Fairness-Aware Explainable Recommendation over Knowledge Graphs
This work addresses fairness issues in explainable recommendation systems, particularly for inactive users who may be disadvantaged, representing an incremental improvement over existing knowledge graph-based methods.
The paper tackled unfairness in explainable recommendation systems by analyzing user groups based on activity levels, finding that inactive users receive worse recommendations due to insufficient data and bias from collaborative filtering. It proposed a fairness-constrained heuristic re-ranking method that reduced unfairness while maintaining high-quality explainable recommendations on real-world datasets.

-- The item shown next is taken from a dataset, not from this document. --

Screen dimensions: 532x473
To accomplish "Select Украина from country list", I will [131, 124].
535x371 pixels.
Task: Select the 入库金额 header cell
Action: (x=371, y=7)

There has been growing attention on fairness considerations recently, especially in the context of intelligent decision making systems. Explainable recommendation systems, in particular, may suffer from both explanation bias and performance disparity. In this paper, we analyze different groups of users according to their level of activity, and find that bias exists in recommendation performance between different groups. We show that inactive users may be more susceptible to receiving unsatisfactory recommendations, due to insufficient training data for the inactive users, and that their recommendations may be biased by the training records of more active users, due to the nature of collaborative filtering, which leads to an unfair treatment by the system. We propose a fairness constrained approach via heuristic re-ranking to mitigate this unfairness problem in the context of explainable recommendation over knowledge graphs. We experiment on several real-world datasets with state-of-the-art knowledge graph-based explainable recommendation algorithms. The promising results show that our algorithm is not only able to provide high-quality explainable recommendations, but also reduces the recommendation unfairness in several respects.